• _Consigne_
Recopiez intégralement les données ci-dessous, ligne par ligne, sans la moindre modification.

------

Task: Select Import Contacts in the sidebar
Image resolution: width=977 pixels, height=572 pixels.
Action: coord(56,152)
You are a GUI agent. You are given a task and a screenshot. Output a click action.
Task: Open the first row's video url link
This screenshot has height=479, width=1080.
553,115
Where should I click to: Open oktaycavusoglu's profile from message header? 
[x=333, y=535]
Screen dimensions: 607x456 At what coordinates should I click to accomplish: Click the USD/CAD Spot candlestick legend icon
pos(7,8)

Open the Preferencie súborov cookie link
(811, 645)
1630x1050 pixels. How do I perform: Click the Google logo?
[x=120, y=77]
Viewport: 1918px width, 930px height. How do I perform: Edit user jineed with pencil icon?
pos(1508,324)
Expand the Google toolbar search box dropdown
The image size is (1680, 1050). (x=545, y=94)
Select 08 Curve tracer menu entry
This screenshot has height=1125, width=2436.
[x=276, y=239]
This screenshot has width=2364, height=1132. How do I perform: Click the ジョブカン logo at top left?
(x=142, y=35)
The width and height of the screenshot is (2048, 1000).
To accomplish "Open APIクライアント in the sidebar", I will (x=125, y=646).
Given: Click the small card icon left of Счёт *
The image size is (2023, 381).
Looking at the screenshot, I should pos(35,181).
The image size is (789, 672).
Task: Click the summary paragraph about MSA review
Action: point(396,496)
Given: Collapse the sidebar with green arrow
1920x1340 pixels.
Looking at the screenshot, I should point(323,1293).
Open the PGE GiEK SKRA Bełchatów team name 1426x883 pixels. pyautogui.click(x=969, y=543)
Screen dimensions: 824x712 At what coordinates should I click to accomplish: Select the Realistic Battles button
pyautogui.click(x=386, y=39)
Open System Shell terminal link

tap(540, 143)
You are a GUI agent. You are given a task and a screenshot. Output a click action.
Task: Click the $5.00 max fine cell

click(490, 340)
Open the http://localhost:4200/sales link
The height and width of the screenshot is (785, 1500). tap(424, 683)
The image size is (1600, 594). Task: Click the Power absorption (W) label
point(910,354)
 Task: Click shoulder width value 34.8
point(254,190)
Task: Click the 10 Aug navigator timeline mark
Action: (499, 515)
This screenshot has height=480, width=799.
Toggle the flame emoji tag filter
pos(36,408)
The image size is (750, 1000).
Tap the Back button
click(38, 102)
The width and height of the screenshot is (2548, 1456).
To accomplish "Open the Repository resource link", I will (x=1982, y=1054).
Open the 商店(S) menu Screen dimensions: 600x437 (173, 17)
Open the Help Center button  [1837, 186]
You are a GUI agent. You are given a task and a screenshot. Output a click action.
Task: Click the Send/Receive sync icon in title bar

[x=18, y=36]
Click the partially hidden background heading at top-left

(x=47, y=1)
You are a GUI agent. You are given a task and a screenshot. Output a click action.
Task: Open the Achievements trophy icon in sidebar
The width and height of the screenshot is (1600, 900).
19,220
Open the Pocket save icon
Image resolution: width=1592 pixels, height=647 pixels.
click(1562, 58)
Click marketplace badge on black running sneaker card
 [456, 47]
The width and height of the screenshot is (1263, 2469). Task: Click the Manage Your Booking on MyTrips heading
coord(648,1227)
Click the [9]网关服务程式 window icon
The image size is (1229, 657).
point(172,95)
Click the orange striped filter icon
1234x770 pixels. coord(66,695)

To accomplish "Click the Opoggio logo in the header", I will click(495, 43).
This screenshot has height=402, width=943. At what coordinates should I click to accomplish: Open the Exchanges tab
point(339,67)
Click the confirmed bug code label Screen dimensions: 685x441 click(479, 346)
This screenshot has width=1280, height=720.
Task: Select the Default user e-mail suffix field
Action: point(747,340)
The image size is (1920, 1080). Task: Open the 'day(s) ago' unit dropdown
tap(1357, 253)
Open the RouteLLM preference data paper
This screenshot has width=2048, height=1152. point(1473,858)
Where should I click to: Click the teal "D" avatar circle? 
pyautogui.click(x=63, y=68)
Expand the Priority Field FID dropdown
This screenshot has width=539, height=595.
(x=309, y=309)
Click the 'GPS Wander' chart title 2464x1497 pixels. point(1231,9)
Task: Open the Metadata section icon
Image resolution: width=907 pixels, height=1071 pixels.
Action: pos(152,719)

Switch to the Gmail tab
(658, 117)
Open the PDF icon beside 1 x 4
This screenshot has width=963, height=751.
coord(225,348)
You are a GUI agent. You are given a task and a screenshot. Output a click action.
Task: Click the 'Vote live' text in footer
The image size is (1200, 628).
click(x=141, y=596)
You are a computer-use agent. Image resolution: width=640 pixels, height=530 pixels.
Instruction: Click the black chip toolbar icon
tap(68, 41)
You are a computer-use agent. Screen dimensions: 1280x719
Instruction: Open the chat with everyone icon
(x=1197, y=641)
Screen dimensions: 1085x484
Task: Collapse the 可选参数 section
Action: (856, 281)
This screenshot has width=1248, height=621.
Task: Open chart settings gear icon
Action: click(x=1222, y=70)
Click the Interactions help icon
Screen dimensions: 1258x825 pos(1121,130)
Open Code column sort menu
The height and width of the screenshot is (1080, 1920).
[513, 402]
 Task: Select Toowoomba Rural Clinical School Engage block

------

• _Corrigé_
Task: Select Import Contacts in the sidebar
Image resolution: width=977 pixels, height=572 pixels.
Action: coord(56,152)
You are a GUI agent. You are given a task and a screenshot. Output a click action.
Task: Open the first row's video url link
This screenshot has height=479, width=1080.
553,115
Where should I click to: Open oktaycavusoglu's profile from message header? 
[x=333, y=535]
Screen dimensions: 607x456 At what coordinates should I click to accomplish: Click the USD/CAD Spot candlestick legend icon
pos(7,8)

Open the Preferencie súborov cookie link
(811, 645)
1630x1050 pixels. How do I perform: Click the Google logo?
[x=120, y=77]
Viewport: 1918px width, 930px height. How do I perform: Edit user jineed with pencil icon?
pos(1508,324)
Expand the Google toolbar search box dropdown
The image size is (1680, 1050). (x=545, y=94)
Select 08 Curve tracer menu entry
This screenshot has height=1125, width=2436.
[x=276, y=239]
This screenshot has width=2364, height=1132. How do I perform: Click the ジョブカン logo at top left?
(x=142, y=35)
The width and height of the screenshot is (2048, 1000).
To accomplish "Open APIクライアント in the sidebar", I will (x=125, y=646).
Given: Click the small card icon left of Счёт *
The image size is (2023, 381).
Looking at the screenshot, I should pos(35,181).
The image size is (789, 672).
Task: Click the summary paragraph about MSA review
Action: point(396,496)
Given: Collapse the sidebar with green arrow
1920x1340 pixels.
Looking at the screenshot, I should point(323,1293).
Open the PGE GiEK SKRA Bełchatów team name 1426x883 pixels. pyautogui.click(x=969, y=543)
Screen dimensions: 824x712 At what coordinates should I click to accomplish: Select the Realistic Battles button
pyautogui.click(x=386, y=39)
Open System Shell terminal link

tap(540, 143)
You are a GUI agent. You are given a task and a screenshot. Output a click action.
Task: Click the $5.00 max fine cell

click(490, 340)
Open the http://localhost:4200/sales link
The height and width of the screenshot is (785, 1500). tap(424, 683)
The image size is (1600, 594). Task: Click the Power absorption (W) label
point(910,354)
 Task: Click shoulder width value 34.8
point(254,190)
Task: Click the 10 Aug navigator timeline mark
Action: (499, 515)
This screenshot has height=480, width=799.
Toggle the flame emoji tag filter
pos(36,408)
The image size is (750, 1000).
Tap the Back button
click(38, 102)
The width and height of the screenshot is (2548, 1456).
To accomplish "Open the Repository resource link", I will (x=1982, y=1054).
Open the 商店(S) menu Screen dimensions: 600x437 (173, 17)
Open the Help Center button  [1837, 186]
You are a GUI agent. You are given a task and a screenshot. Output a click action.
Task: Click the Send/Receive sync icon in title bar

[x=18, y=36]
Click the partially hidden background heading at top-left

(x=47, y=1)
You are a GUI agent. You are given a task and a screenshot. Output a click action.
Task: Open the Achievements trophy icon in sidebar
The width and height of the screenshot is (1600, 900).
19,220
Open the Pocket save icon
Image resolution: width=1592 pixels, height=647 pixels.
click(1562, 58)
Click marketplace badge on black running sneaker card
 [456, 47]
The width and height of the screenshot is (1263, 2469). Task: Click the Manage Your Booking on MyTrips heading
coord(648,1227)
Click the [9]网关服务程式 window icon
The image size is (1229, 657).
point(172,95)
Click the orange striped filter icon
1234x770 pixels. coord(66,695)

To accomplish "Click the Opoggio logo in the header", I will click(495, 43).
This screenshot has height=402, width=943. At what coordinates should I click to accomplish: Open the Exchanges tab
point(339,67)
Click the confirmed bug code label Screen dimensions: 685x441 click(479, 346)
This screenshot has width=1280, height=720.
Task: Select the Default user e-mail suffix field
Action: point(747,340)
The image size is (1920, 1080). Task: Open the 'day(s) ago' unit dropdown
tap(1357, 253)
Open the RouteLLM preference data paper
This screenshot has width=2048, height=1152. point(1473,858)
Where should I click to: Click the teal "D" avatar circle? 
pyautogui.click(x=63, y=68)
Expand the Priority Field FID dropdown
This screenshot has width=539, height=595.
(x=309, y=309)
Click the 'GPS Wander' chart title 2464x1497 pixels. point(1231,9)
Task: Open the Metadata section icon
Image resolution: width=907 pixels, height=1071 pixels.
Action: pos(152,719)

Switch to the Gmail tab
(658, 117)
Open the PDF icon beside 1 x 4
This screenshot has width=963, height=751.
coord(225,348)
You are a GUI agent. You are given a task and a screenshot. Output a click action.
Task: Click the 'Vote live' text in footer
The image size is (1200, 628).
click(x=141, y=596)
You are a computer-use agent. Image resolution: width=640 pixels, height=530 pixels.
Instruction: Click the black chip toolbar icon
tap(68, 41)
You are a computer-use agent. Screen dimensions: 1280x719
Instruction: Open the chat with everyone icon
(x=1197, y=641)
Screen dimensions: 1085x484
Task: Collapse the 可选参数 section
Action: (856, 281)
This screenshot has width=1248, height=621.
Task: Open chart settings gear icon
Action: click(x=1222, y=70)
Click the Interactions help icon
Screen dimensions: 1258x825 pos(1121,130)
Open Code column sort menu
The height and width of the screenshot is (1080, 1920).
[513, 402]
 Task: Select Toowoomba Rural Clinical School Engage block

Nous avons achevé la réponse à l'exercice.